Xu Zhiyong, a Chinese lawyer and activist who has led a fledgling but fast-growing anti-corruption movement, was on Wednesday put on trial amid high security in the Chinese capital.
Mr. Xu has been charged with “gathering a crowd to disturb public order”, and could face a five-year jail-term.
His supporters say Mr. Xu is being punished in an attempt to silence his movement, which has campaigned for the Communist Party of China (CPC) to force its officials to disclose their assets.
Despite the heavy police presence, a few dozen supporters of Mr. Xu gathered outside the west Beijing courtroom, chanting slogans against corruption and unfurling a banner calling on officials to declare their assets. Some of the protesters were later taken away by the police.
Mr. Xu and his lawyer, Zhang Qingfang, have protested the conduct of the trial. Both chose not to speak during Wednesday’s closed-door proceedings. Mr. Zhang later told reporters he believed there was no possibility of a fair trial.
Mr. Xu is the most prominent face of an anti-corruption rights movement that has spread its presence among progressive Chinese in the past year. Established in 2012, the “New Citizens Movement” began through informal dinner meetings aimed at spreading rights awareness.
The campaign later took to the streets, with members unfurling banners at street corners in several cities across China, calling on officials to declare their assets. As photographs began to be shared widely through social media websites and the movement gained traction, the Party stepped in and began detaining its members.
The New Citizens Movement had attracted followers from a cross-section of society, from executives to lawyers and students. In October, a billionaire entrepreneur, Wang Gongquan, was detained over his involvement with the movement.
Mr. Xu, who had established a reputation as a muckraking lawyer who took on sensitive cases, was in many ways the face of the movement.
Before he started the movement in 2012, he ran a legal firm in Beijing called Gongmeng, or the Open Constitution Initiative. His team of lawyers took on sensitive cases, representing the victims of milk poisoning and the families of migrant workers who were prevented from enrolling their children in city schools.
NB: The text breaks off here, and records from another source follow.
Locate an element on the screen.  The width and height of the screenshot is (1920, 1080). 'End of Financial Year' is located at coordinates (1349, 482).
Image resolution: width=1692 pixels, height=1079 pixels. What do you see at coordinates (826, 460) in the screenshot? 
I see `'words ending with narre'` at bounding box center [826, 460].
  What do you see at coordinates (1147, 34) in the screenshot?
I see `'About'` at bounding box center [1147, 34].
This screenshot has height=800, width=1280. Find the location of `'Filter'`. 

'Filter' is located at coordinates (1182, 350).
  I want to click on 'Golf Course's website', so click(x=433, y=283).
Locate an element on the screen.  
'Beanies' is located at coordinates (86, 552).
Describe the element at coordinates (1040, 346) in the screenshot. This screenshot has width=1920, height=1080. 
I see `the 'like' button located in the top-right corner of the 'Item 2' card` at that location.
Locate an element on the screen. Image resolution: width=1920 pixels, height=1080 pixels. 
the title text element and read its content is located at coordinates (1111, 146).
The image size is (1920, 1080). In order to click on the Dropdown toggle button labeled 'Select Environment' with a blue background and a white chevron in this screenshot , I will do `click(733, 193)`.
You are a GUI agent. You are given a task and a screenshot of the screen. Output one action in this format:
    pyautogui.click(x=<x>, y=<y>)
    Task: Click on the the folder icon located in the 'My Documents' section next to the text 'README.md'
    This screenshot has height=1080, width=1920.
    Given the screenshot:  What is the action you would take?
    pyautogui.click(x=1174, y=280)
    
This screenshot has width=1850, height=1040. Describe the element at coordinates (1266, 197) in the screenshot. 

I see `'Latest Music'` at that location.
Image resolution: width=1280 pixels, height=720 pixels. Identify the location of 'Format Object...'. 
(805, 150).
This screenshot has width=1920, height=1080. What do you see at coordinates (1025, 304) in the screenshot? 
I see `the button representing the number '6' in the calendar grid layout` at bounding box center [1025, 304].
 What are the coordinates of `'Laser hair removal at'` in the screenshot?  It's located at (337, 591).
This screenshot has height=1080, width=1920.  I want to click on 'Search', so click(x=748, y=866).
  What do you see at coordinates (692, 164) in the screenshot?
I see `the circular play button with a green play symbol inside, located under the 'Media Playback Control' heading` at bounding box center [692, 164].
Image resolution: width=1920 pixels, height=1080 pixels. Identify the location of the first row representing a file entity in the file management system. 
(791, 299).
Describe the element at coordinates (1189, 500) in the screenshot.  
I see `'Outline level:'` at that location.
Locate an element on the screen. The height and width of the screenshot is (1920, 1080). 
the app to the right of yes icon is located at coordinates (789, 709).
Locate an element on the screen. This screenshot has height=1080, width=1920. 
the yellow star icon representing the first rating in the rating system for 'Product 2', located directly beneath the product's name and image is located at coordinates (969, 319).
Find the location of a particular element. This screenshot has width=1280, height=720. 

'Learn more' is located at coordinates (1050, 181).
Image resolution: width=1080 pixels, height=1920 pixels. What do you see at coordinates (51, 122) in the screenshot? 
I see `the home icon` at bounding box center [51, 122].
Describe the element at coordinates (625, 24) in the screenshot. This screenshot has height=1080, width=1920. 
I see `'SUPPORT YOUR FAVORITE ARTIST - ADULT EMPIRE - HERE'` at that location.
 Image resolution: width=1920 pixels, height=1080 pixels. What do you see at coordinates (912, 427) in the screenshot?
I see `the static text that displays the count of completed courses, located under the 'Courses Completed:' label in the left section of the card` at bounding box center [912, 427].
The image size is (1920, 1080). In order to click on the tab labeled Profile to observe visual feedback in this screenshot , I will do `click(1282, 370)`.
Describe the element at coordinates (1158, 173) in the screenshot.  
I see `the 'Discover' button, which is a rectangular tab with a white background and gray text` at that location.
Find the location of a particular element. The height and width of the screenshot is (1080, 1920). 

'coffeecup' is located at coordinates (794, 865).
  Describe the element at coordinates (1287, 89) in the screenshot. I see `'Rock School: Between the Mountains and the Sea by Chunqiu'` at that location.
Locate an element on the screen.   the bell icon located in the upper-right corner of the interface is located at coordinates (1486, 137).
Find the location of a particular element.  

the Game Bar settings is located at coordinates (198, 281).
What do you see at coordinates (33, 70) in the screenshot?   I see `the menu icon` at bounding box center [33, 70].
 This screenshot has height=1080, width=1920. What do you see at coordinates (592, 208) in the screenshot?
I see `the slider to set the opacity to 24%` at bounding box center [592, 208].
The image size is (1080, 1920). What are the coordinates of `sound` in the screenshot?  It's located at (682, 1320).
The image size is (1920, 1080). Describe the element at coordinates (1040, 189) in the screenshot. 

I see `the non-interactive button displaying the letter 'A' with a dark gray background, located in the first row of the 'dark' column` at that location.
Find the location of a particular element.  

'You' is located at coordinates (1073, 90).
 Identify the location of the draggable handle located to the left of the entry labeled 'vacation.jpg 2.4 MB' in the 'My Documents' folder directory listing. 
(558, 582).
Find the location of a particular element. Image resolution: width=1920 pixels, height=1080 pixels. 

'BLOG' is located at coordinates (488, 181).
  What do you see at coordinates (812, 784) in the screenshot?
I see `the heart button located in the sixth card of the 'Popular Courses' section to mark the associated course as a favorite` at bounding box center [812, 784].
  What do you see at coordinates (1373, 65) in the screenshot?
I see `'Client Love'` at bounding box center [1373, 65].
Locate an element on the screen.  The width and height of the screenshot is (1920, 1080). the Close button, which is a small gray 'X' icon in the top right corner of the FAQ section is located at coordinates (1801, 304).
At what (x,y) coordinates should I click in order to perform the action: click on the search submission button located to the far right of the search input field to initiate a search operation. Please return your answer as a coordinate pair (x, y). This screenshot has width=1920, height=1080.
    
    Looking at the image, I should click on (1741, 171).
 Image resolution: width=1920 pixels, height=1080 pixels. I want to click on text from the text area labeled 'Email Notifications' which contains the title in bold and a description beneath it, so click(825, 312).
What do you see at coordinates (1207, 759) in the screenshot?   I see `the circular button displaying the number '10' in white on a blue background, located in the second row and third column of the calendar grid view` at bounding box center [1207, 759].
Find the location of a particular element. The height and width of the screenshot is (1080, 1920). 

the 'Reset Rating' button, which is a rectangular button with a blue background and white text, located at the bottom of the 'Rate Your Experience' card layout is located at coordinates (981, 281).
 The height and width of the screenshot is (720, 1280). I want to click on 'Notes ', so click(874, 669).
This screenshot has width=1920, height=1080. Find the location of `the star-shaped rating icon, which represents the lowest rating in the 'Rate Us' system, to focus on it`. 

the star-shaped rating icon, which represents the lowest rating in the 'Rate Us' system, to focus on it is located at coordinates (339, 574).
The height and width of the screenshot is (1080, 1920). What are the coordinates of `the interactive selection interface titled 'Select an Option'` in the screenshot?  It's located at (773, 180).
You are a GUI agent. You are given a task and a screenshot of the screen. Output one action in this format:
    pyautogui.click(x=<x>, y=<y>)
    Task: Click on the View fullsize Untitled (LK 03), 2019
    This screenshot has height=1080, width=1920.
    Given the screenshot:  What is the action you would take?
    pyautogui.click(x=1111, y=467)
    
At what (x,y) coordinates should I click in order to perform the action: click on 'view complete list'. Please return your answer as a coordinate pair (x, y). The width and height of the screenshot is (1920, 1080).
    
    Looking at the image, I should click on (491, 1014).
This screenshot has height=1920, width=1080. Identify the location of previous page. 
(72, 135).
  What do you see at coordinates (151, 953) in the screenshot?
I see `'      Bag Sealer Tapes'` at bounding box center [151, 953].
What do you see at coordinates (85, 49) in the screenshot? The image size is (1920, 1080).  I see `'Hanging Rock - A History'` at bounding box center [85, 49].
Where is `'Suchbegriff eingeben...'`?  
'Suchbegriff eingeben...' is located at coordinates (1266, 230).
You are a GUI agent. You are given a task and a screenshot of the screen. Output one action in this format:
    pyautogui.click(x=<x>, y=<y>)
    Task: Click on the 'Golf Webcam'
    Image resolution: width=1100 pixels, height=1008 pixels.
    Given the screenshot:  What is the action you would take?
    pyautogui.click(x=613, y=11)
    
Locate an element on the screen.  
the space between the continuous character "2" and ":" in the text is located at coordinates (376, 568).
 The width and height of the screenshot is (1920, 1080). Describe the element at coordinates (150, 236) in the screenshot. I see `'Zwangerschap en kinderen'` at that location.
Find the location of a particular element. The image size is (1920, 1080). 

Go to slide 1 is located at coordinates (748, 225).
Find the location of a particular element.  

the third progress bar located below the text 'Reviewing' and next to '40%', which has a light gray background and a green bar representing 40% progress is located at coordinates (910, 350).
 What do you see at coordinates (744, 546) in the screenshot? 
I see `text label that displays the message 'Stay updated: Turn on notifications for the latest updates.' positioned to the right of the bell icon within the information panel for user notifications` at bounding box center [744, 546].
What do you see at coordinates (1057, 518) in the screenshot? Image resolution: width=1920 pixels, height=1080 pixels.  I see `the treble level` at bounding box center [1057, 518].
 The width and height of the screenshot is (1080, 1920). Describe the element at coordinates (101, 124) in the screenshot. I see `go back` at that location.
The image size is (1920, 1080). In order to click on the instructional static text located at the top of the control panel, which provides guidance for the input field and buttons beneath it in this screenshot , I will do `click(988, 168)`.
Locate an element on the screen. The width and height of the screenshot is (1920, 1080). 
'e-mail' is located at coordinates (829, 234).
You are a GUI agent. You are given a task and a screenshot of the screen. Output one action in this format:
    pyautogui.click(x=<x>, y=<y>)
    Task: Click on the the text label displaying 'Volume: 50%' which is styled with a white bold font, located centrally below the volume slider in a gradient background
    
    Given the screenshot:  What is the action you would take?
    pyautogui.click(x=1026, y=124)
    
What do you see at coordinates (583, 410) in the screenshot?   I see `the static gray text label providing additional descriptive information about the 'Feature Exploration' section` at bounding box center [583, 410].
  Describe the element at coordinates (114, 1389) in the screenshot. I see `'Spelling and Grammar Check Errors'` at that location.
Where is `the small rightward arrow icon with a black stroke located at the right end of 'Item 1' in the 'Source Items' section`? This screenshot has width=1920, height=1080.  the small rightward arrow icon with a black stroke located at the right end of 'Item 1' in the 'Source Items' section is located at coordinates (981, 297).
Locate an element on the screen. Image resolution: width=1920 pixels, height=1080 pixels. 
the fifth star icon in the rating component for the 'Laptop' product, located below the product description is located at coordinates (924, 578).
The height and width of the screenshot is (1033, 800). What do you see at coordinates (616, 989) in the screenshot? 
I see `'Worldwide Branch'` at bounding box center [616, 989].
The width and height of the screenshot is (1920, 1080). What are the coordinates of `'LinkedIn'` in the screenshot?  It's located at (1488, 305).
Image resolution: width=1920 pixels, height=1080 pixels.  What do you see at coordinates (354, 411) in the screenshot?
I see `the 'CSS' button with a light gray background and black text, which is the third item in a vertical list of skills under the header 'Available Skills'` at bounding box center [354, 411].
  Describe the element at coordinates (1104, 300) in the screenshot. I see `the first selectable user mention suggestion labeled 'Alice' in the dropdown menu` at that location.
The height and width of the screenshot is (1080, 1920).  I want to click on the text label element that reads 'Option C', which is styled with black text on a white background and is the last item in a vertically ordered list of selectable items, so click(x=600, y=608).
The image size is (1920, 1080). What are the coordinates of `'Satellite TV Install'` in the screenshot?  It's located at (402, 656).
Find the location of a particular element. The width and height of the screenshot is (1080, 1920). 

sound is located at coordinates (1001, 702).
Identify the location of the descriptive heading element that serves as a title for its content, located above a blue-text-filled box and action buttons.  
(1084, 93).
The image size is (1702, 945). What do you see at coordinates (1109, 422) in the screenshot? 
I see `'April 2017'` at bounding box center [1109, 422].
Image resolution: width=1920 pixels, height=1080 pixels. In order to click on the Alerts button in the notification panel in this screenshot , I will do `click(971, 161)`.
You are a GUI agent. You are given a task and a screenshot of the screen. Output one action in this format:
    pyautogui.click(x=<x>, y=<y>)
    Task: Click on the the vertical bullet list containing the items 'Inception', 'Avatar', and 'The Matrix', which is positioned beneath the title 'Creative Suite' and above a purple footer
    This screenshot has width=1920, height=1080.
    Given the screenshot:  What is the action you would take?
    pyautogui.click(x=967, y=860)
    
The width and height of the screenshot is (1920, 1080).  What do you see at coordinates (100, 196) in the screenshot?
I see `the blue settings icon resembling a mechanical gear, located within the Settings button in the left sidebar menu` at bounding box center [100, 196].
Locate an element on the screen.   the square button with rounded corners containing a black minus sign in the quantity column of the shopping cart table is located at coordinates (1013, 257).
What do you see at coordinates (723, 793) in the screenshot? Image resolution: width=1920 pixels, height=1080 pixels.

The organisation won acclaim after it took up the case of a 27-year-old graduate student, Sun Zhigang, who was beaten to death in a Guangzhou police station in 2003 after he was found without identification papers. Outcry over the case brought far-reaching reforms of custody laws. Gongmeng was closed down in 2009 when it was raided by the government for alleged tax violations.
Mr. Xu is not the first member of the New Citizens Movement to face trial. Since last March, when the new leader Xi Jinping took over as President, more than 50 activists have been detained, according to Human Rights Watch, which has monitored their cases. Many of them were linked with the movement, and had been campaigning for assets disclosure and for greater political rights.
Mr. Xi, the President, has pledged to tackle rampant corruption by going after both “tigers” and “flies” in the CPC, referring to high-level officials and lower cadres. The Party has, however, cracked down on anti-corruption activists, wary of the widely prevalent public anger on the issue.
Six other activists will stand trial later this week in Beijing, while one activist is set to face trial in Guangzhou.
The first trials of those detained began in December, when three activists in southern Jiangxi were put on trial. One of them was Liu Ping, a retired factory worker who unsuccessfully sought to enter politics by contesting local-level elections. China only allows elections at the lowest administrative level.
Following her failed campaign, Ms. Liu and her family faced threats and harassment from the police. In an interview before her detention, she told The Hindu she was not campaigning for a political revolution
or drastic changes, but only for the government to enforce what the Constitution of China already guarantees its citizens in terms of their political rights.
“Our Constitution says we have a universal right to participate in government,” she said then. “I want us to achieve that right”.